Cache core 320 may communicate with data controller 315 and SRAM 335 via bus 340. Bus 340 may be any desired fabric to connect elements within tiered storage device 120. For example, bus 340 may be an Advanced extensible Interface (AXI) bus. (Note that bus 340 may be a different type of bus than the bus that connects tiered storage device 120 with other components of machine 105 of FIG. 1, such as processor 110 of FIG. 1.) Bus 340 may enable cache core 320 to retrieve instructions for a cache script from SRAM 335, to send requests to data controller 315, and to receive responses from data controller 315, among other uses.

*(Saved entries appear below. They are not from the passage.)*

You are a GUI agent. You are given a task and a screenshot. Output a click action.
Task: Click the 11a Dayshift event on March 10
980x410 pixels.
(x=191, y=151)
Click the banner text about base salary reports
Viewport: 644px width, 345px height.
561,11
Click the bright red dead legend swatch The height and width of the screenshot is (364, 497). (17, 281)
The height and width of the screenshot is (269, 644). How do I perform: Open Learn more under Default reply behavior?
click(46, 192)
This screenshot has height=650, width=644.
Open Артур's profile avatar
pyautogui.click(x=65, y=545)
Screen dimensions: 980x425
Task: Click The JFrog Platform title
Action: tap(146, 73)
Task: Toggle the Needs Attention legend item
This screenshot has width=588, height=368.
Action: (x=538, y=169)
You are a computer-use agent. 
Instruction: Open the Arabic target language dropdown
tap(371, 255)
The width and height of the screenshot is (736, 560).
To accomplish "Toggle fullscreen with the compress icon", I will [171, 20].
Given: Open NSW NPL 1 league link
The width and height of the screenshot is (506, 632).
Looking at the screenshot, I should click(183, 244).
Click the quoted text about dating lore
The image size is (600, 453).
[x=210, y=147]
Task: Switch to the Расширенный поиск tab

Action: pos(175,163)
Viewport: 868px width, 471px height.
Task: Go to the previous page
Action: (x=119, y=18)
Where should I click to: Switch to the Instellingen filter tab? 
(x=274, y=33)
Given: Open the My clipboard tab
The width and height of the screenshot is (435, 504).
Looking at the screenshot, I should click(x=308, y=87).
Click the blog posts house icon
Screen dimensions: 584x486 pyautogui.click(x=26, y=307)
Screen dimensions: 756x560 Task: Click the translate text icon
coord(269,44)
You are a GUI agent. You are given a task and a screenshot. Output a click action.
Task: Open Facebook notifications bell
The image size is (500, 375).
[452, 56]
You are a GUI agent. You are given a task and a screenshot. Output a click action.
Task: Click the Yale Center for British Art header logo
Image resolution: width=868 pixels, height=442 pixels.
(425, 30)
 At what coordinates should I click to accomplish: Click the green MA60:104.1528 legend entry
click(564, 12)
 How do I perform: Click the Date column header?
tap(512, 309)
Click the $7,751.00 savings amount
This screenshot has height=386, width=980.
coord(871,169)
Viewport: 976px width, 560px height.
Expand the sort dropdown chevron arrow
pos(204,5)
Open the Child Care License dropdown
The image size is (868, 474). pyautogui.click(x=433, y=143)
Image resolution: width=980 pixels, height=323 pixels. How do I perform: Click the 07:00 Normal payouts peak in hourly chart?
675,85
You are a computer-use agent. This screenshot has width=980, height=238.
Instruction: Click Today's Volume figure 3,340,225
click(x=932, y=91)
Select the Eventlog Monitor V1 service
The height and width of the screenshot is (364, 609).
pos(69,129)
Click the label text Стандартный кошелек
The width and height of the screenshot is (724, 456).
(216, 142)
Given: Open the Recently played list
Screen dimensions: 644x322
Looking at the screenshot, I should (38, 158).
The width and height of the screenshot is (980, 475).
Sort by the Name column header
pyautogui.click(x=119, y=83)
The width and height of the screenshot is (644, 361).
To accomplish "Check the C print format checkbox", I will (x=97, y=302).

As shown in FIG. 3, tiered storage device 120 may also include other elements. For example, tiered storage device 120 may include interface 345, which may be the physical interface that connects tiered storage device 120 with other components of machine 105 of FIG. 1. For example, interface 345 might include CXL, Serial AT Attachment (SATA), mSATA, Serial Attached Small Computer Systems Interface (SCSI) (SAS), NVMe, PCIe, U.2, M.2, or Enterprise and Datacenter Standard Form Factor (EDSFF): other interfaces are also possible.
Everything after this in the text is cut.